··· DATA SHOWN
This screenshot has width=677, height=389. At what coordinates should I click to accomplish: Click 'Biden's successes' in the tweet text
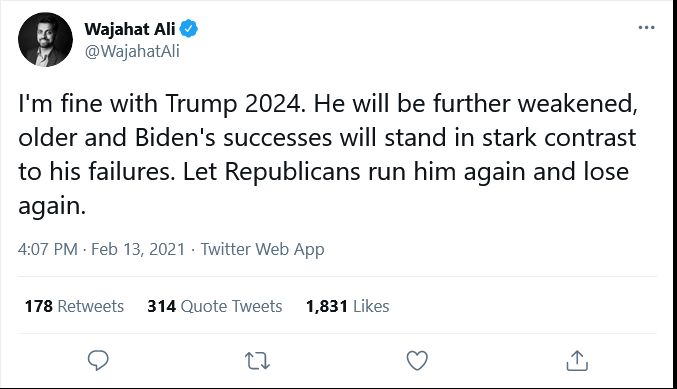coord(234,138)
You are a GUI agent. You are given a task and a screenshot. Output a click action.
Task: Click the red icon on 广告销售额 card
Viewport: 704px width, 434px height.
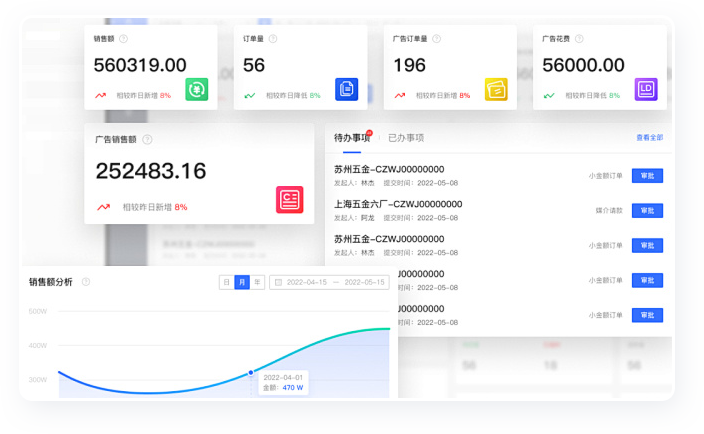click(x=289, y=199)
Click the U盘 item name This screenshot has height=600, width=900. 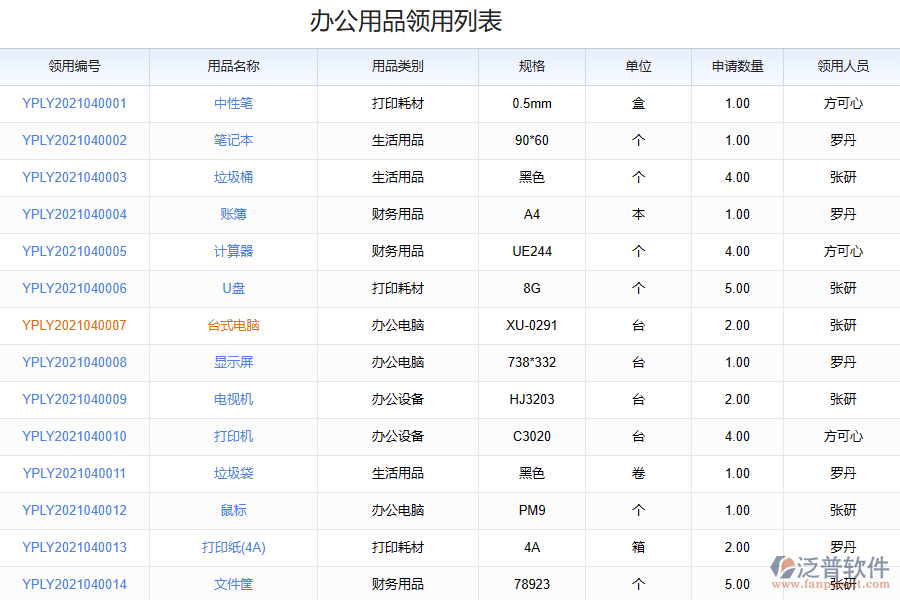(x=233, y=289)
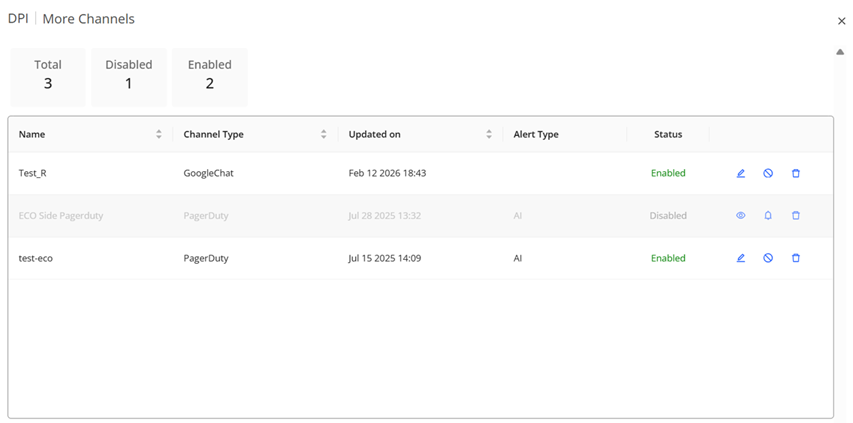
······
> _YOUR ASSIGNMENT_
Repeat, exactly and in full, each line from the start of the data to the line that contains "Task: Click the red icon on 广告销售额 card". Pictures do not go in.

> _RESPONSE TO THE EXERCISE_
This screenshot has width=677, height=389. At what coordinates should I click to accomplish: Click 'Biden's successes' in the tweet text
coord(234,138)
You are a GUI agent. You are given a task and a screenshot. Output a click action.
Task: Click the red icon on 广告销售额 card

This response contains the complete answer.